As escolhas são ilustradas por outros casos contemporâneos. Atenhamo-nos a alguns de escala aproximadamente igual e indaguemo-nos em que Kosovo se encaixa nesse padrão.
Na Colômbia, segundo estimativas do Departamento de Estado, o nível anual de mortes políticas provocadas pelo governo e seus associados paramilitares é mais ou menos equivalente ao de Kosovo.
Ao longo dos anos 90, à medida que a violência veio se intensificando, a Colômbia tornou-se o maior receptor de armas e treinamento norte-americanos no hemisfério ocidental, e essa assistência está aumentando, justificada pelo pretexto da "guerra às drogas", visto como indigno de crédito por quase todos os observadores sérios. Neste caso, a reação dos EUA é a de nº (1): promover a escalada das atrocidades.
No Laos, a cada ano milhares de pessoas, em sua maioria crianças e lavradores pobres, são mortos na planície de Jars, no norte do Laos, palco, aparentemente, dos bombardeios mais pesados de alvos civis já registrados na história, e, pode-se argumentar, o mais cruel: o ataque furioso de Washington contra uma sociedade camponesa pobre guardou pouca relação com suas guerras na região.
Neste caso, a reação dos EUA é a do tipo (2): não fazer nada.
E a reação da mídia e dos comentaristas é manter silêncio, seguindo as normas pelas quais a guerra contra o Laos foi designada uma "guerra secreta".
Kosovo constitui outra ilustração de (1): tentar provocar a escalada da violência, com exatamente essa expectativa.
É muito fácil encontrar exemplos que ilustrem o ponto (3), pelo menos se nos ativermos à retórica oficial.
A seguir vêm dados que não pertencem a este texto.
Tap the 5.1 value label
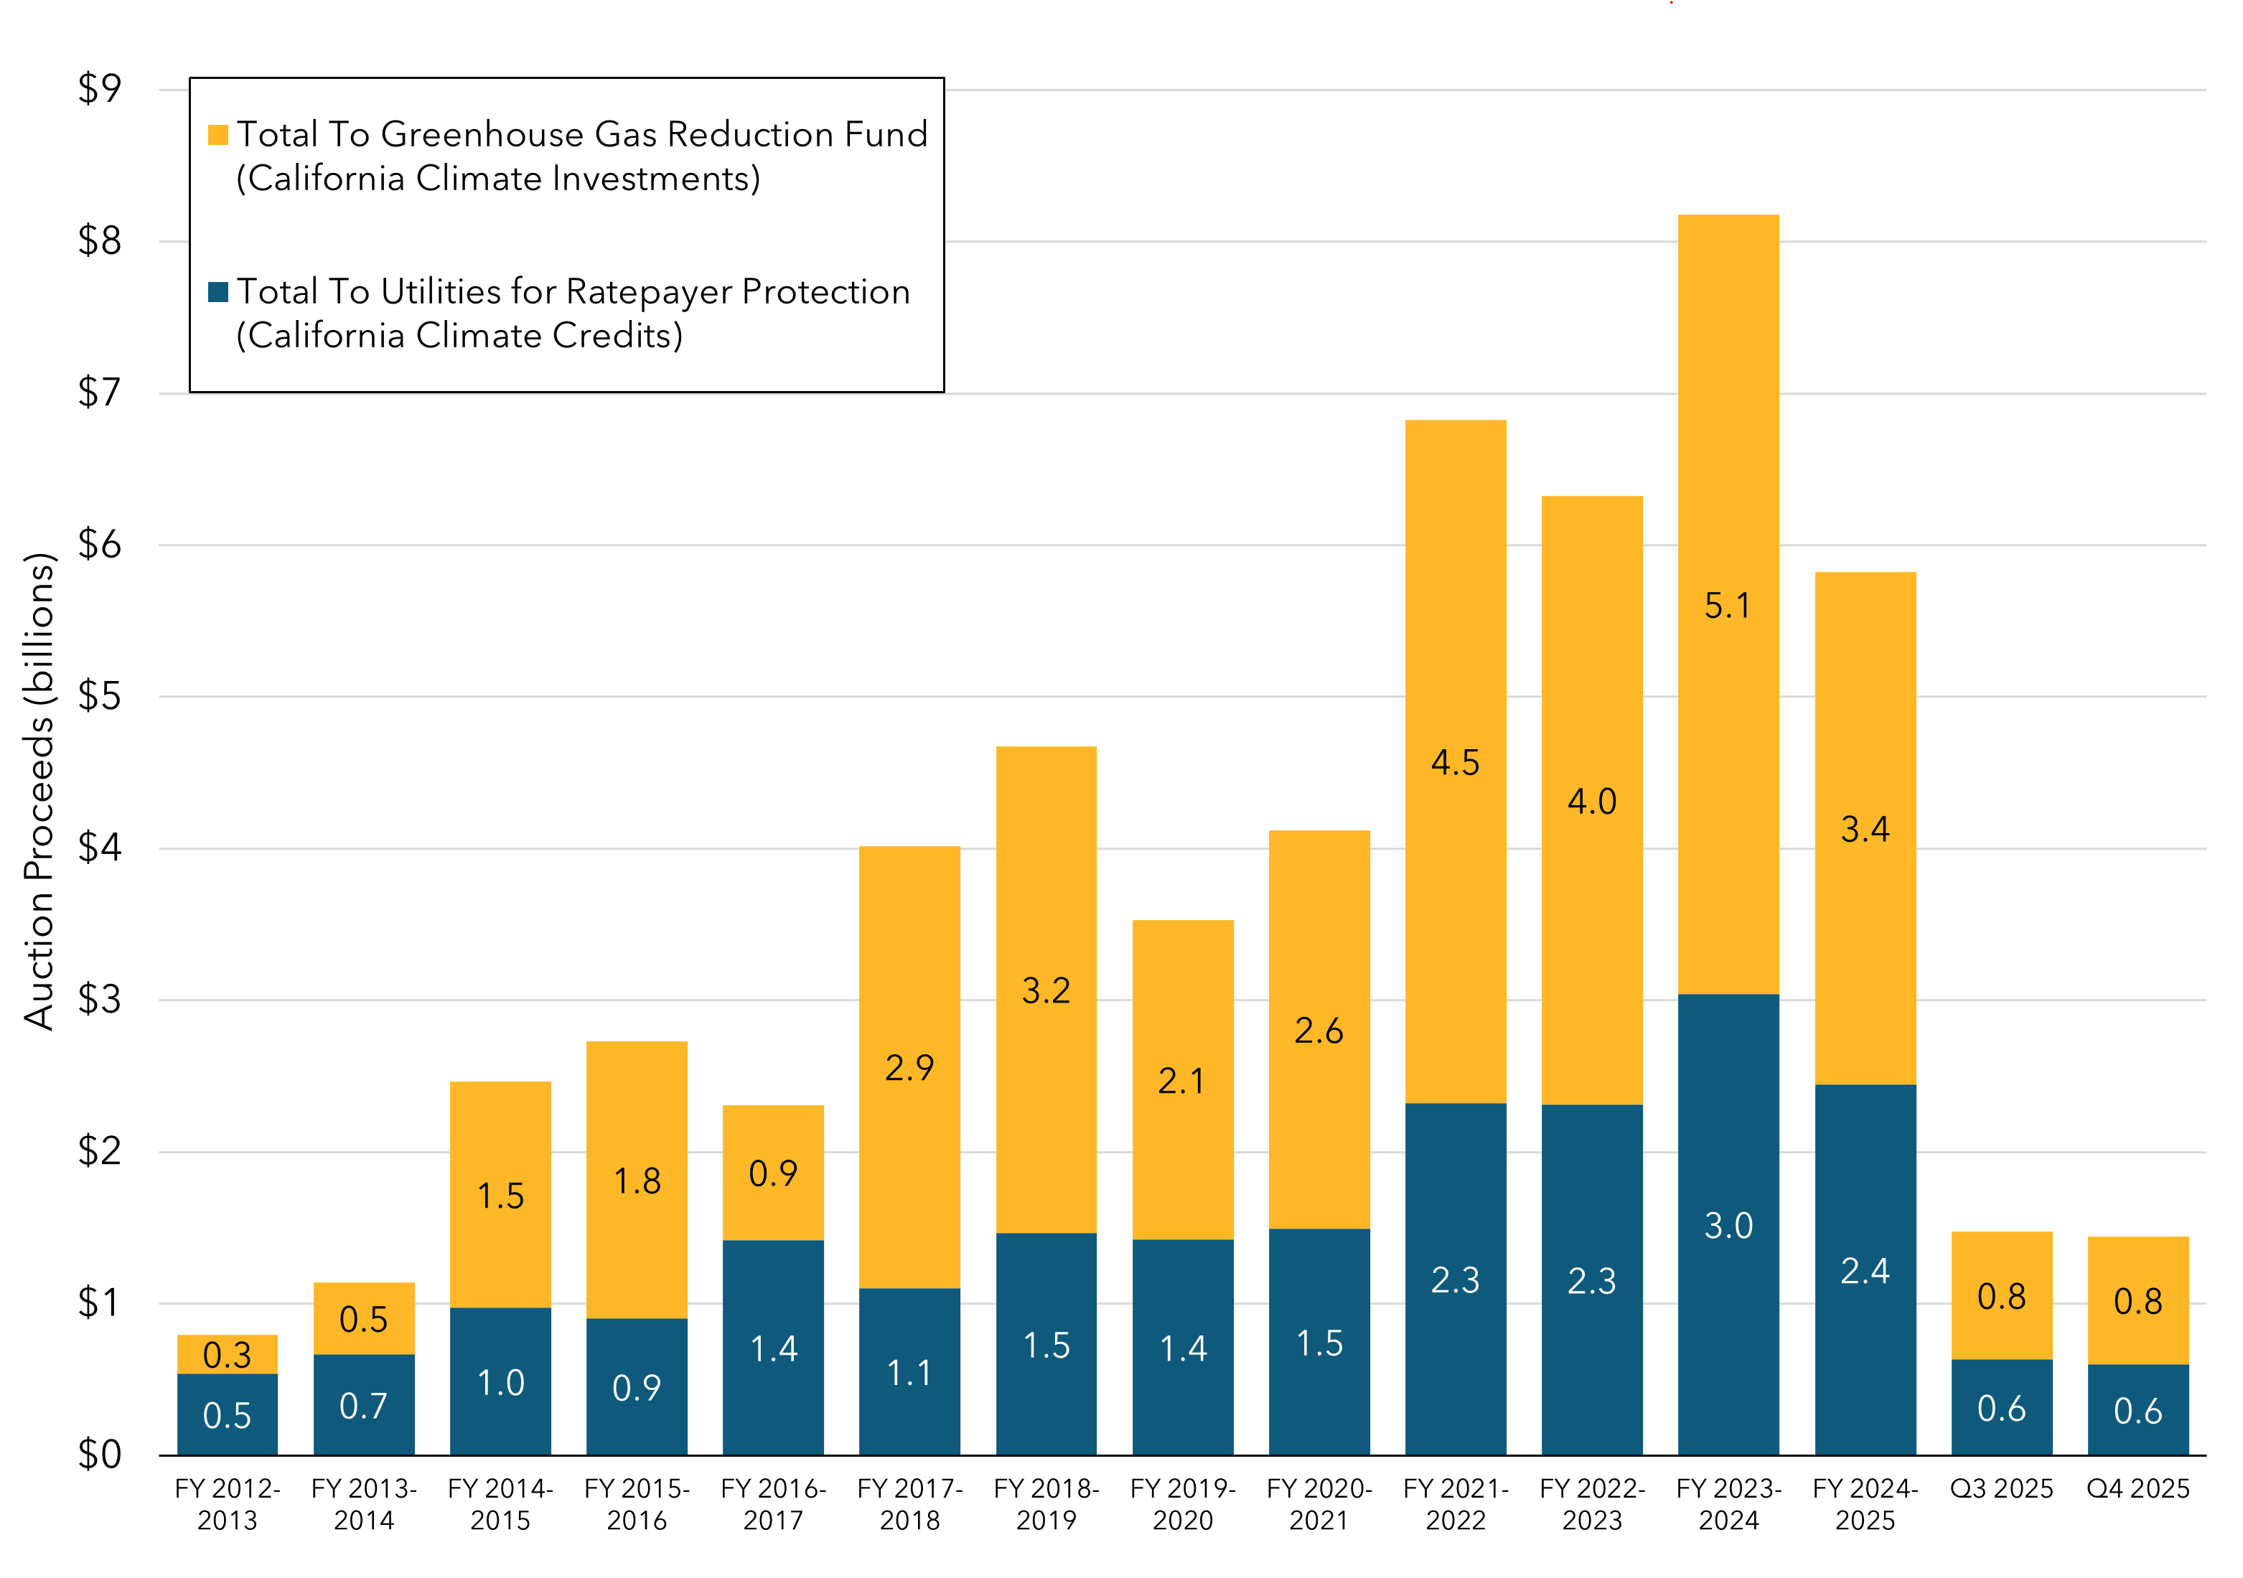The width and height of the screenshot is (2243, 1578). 1728,606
Os EUA escolheram um caminho que provoca a escalada -"previsível"- das atrocidades e da violência.
Um argumento padrão utilizado é que tínhamos a obrigação de fazer alguma coisa -não podíamos simplesmente ficar de lado, deixando que as atrocidades continuassem. Isso nunca é verdade. Uma escolha que sempre existe é a de obedecer ao princípio hipocrático: "Em primeiro lugar, não faça mal". Se você não consegue imaginar nenhum meio de obedecer àquele princípio elementar, então não faça nada. Sempre haverá meios que poderão ser considerados. A diplomacia e as negociações nunca serão esgotadas.
Agora que os pretextos da Guerra Fria perderam sua eficácia, é provável que o direito de "intervenção humanitária" seja evocado com frequência cada vez maior nos próximos anos.
Numa era como essa, talvez seja o caso de ouvir as opiniões de comentaristas altamente respeitados -sem falar na Corte Internacional de Justiça, que tomou uma decisão explícita sobre esse tema, decisão essa que foi rejeitada pelos EUA, de tal modo que nem mesmo seus pontos essenciais foram divulgados.


Tradução de Clara Allain
Noam Chomsky, 71, é linguista e ativista político norte-americano
Texto disponível no website www.zmag.org

Texto Anterior: A favor da OTAN: Um tirano belicoso nos obrigou a intervir
Próximo Texto: Cenários: Saiba o que pode ocorrer
Índice

Copyright Empresa Folha da Manhã S/A. Todos os direitos reservados. É proibida a reprodução do conteúdo desta página em qualquer meio de comunicação, eletrônico ou impresso, sem autorização escrita da Agência Folha.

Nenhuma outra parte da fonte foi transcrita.